Morse's approach to behavior has far more than historical significance. What he did and said was and still is important because we have not resolved the problems he poses so well for us. To understand contingencies is to know how they exert their effects. Do we know more about shaping now than we did in 1970? What about our knowledge of how schedules exert their effects? What about the dynamics of stimulus control? These and other core areas still pose basic and unanswered questions that can be answered with clear thinking and good data. Maybe if we and our students remind ourselves of what we expected from the study of behavior by rereading and studying Morse's work, a new and exciting flame could be rekindled. This is exactly what happened to me in the course of writing this essay!

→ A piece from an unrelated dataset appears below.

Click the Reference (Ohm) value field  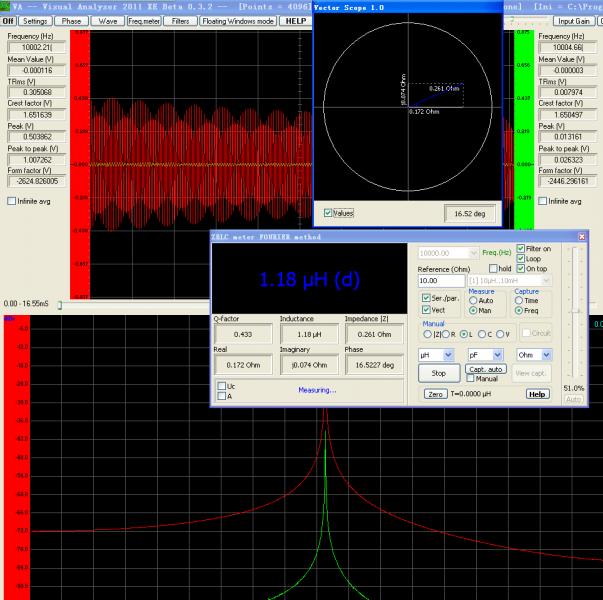tap(440, 281)
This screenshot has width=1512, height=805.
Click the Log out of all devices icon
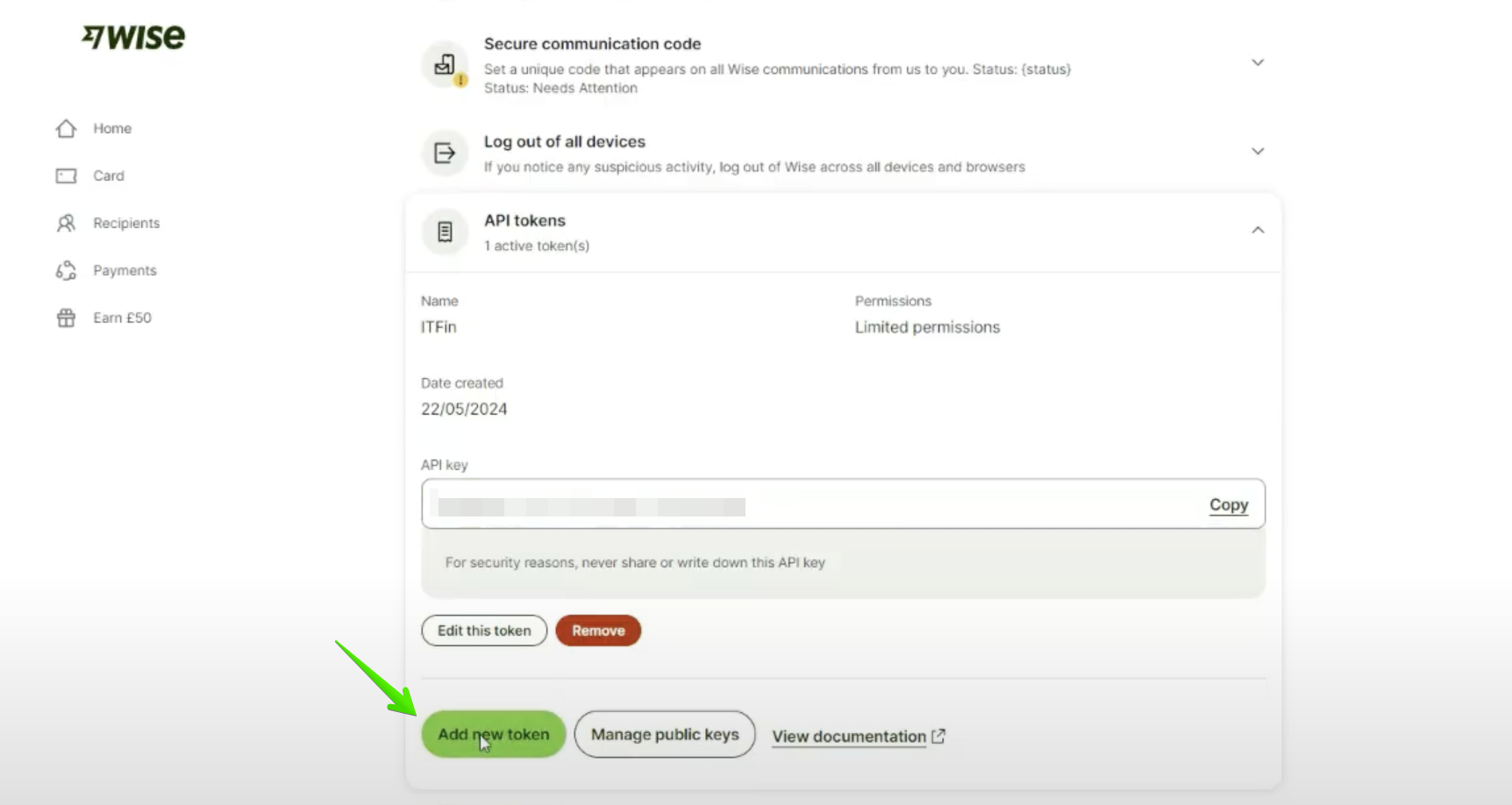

I also wish to comment on William H. Morse as a person. I never met anyone who worked in the Harvard Medical School laboratory who was not indebted to him as a teacher and scholar and model of a simultaneously rigorous and insightful researcher. Add to that the fact that everyone knows him as a warm and caring person who has done some extraordinary things for other people. My own experience began as a callow new Ph.D. teaching at Wellesley College who was invited to attend the Friday laboratory meetings at the Medical School and had the privilege of being tutored in operant conditioning by Bill and the other giants in that laboratory in the most positive and supportive way possible. For me, as for the many who came before and after, the experience was unforgettable.